TRAVAIL À FAIRE: Traduisez en anglais la phrase suivante de l'extrait : « Les tribunaux ont la responsabilité constitutionnelle de déterminer le champ d'application approprié de la législation. »

EXTRAIT:
M. Mercer: Permettez-moi de réfléchir une seconde à la question. Je ne crois pas que je donnerais d'avis sans réserve, tout simplement parce que la réponse dépendrait en grande partie du libellé utilisé, même dans la loi.

Le sénateur Oliver: Est-ce que c'est le cas même si le poste de commissaire a été créé par une loi?

M. Mercer: Je dis cela parce qu'il y a deux façons de parler d'intervention judiciaire. Les tribunaux ont la responsabilité constitutionnelle de déterminer le champ d'application approprié de la législation. Dans la mesure où des pouvoirs ou des activités sont fixés par une loi, les tribunaux ont le pouvoir et la responsabilité de déterminer s'ils ont été dépassés, compte tenu bien sûr des dispositions prohibitives s'appliquant, et cetera, mais c'est vrai du point de vue du principe général.

S'il s'agit de créer simplement une charge par une loi, et que les responsabilités de cette charge se limitent à des recommandations, et qu'il n'y a aucune responsabilité de gestion ou aucun pouvoir de décision, je dirais que les chances d'une intervention d'un tribunal qui vienne dire: «Vous avez outrepassé votre pouvoir», sont minimes, mais pas nécessairement nulles.

Si l'on passe à la question du Règlement interne du Sénat, selon ce règlement, comme il n'aurait pas de force législative, les chances d'une intervention judiciaire sont vraiment très minces. Cela étant dit, la question de la teneur du privilège au cours des 350 dernières années a beaucoup fluctué. Je n'essaie pas de me cacher derrière l'histoire, mais vous pouvez voir dans les arrêts de Harvey et de l'affaire New Brunswick Broadcasting que les juges se sont gratté la tête au sujet de la teneur proprement dite du privilège législatif au Canada, étant donné l'intégration dans le préambule de l'Acte de l'Amérique du Nord britannique, maintenant la Loi constitutionnelle de 1867, et la référence aux privilèges héritée du Royaume-Uni. Et ceci ensuite, a été complété par les lois des deux assemblées législatives et du Parlement lui-même.

Dans ces conditions — et le sénateur Stratton a souligné que le droit était organique — il serait difficile de dire qu'il n'y aurait aucun prétexte à une intervention judiciaire, même si l'on parlait d'un système purement interne, si ce n'est pour dire, je crois, que dans ces circonstances, le seul cas où l'on pourrait imaginer une intervention judiciaire serait celui où le comportement de la Chambre a été tellement saugrenu que l'on pourrait dire qu'elle est sortie des limites du domaine du privilège. Je ne pense pas que ça puisse jamais être possible. Prima facie, si cela relève du Règlement interne et qu'il est question des sanctions à imposer, ceci doit faire partie des affaires internes du Parlement. C'est justement ce que le privilège du Parlement est censé accorder.

DONNÉES FOURNIES:

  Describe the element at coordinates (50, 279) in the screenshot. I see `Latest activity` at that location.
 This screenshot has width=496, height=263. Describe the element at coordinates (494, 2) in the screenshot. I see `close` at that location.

TÂCHE RÉALISÉE: The courts have the constitutional responsibility to determine the appropriate scope of legislation.